What was, however, more intriguing, was that the media and its habitual pundits rather than probing the real reasons for the change at the ‘Q’ Block had given the impression as if nothing out of the ordinary had happened and it was normal for finance ministers to be changed on the eve of the annual budget. In fact, during this period the media seemed to have been hooked first by a non-issue like the Pakistan Democratic Movement’s (PDM) demise, with two major components of the opposition alliance, the PML-N and the PPP accusing each other of betrayal; next, the countrywide violence perpetrated by Tehreek-i-Labbaik Pakistan (TLP) had monopolised media attention for almost the entire week preceding and following the replacement at the finance ministry.
And even more intriguing was the fact that when banker Tarin soon after he was officially named as the next finance minister publicly trashed in the strongest terms the policies of Dr Shaikh, no one from the government tried to refute him. He was especially harsh on the Governor of State Bank of Pakistan for, according to him, sending the interest rate through the ceilings and forcing the exchange rate almost into a free fall mode. He also gave the impression that he would resist the IMF conditionality regarding power tariff increases presumably agreed by the former finance minister. And when the refutation finally came it looked as if the manoeuvrability of the new minister would be greatly restricted because it was PTI’s first finance minister Umar who, while disagreeing publicly with Tarin’s assessment, had assured the nation that he would convince Tarin at the next cabinet meeting to change his mind about the economy’s performance.
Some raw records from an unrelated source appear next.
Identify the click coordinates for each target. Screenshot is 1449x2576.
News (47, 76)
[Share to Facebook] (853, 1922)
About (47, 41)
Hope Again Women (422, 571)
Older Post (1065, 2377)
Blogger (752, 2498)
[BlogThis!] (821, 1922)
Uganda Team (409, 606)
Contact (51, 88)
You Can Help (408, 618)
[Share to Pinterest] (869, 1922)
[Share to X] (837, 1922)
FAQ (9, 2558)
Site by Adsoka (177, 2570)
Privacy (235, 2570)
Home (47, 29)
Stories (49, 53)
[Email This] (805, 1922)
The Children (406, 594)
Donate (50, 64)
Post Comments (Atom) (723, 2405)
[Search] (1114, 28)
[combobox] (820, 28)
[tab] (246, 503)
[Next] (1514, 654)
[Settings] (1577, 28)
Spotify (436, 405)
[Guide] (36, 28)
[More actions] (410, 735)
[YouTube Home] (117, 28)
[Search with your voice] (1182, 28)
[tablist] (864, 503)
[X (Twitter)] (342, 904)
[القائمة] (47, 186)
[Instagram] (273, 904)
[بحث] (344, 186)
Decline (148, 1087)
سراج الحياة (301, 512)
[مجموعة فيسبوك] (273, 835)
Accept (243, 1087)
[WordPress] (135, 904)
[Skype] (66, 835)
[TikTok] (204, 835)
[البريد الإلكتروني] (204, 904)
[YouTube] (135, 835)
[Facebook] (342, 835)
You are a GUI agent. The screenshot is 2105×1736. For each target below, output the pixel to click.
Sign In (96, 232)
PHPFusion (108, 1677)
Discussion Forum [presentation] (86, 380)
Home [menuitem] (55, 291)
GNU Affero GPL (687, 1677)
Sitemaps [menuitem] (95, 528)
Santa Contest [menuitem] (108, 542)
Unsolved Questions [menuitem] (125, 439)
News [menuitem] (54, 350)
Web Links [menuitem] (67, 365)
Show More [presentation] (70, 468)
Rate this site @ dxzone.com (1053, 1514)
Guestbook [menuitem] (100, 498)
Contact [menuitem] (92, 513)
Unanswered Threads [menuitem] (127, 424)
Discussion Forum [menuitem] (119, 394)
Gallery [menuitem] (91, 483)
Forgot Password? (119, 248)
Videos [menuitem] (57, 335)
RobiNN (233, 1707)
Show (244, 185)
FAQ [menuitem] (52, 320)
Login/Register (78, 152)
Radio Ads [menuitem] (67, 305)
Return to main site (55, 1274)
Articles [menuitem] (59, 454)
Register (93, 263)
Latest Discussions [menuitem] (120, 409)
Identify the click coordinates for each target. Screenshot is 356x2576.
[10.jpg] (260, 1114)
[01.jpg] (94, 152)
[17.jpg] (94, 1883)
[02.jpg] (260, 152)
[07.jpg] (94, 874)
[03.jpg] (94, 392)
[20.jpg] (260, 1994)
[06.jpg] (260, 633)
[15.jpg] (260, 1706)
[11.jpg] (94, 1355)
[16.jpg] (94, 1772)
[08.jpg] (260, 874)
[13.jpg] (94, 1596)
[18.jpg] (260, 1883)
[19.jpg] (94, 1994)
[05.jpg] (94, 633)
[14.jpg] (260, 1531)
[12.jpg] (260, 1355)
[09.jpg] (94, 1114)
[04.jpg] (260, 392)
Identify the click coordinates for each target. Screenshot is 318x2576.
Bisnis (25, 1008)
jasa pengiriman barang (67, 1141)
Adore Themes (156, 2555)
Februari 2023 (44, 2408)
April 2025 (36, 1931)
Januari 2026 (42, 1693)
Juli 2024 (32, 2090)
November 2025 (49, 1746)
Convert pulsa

Interestingly, while Tarin had succeeded Dr Shaikh in the Imran government it was the latter who had succeeded him in the Zardari government. But neither is an economic wizard to merit being sought after seemingly so earnestly by PM Imran Khan’s elected government. The performance of the two as finance ministers in president Zardari’s government had remained largely mediocre. Both had failed to navigate the economic ship of the Zardari government out of troubled waters. One had no illusions about Dr Shaikh’s performance over the last two years. Tarin’s performance is not likely to be any different.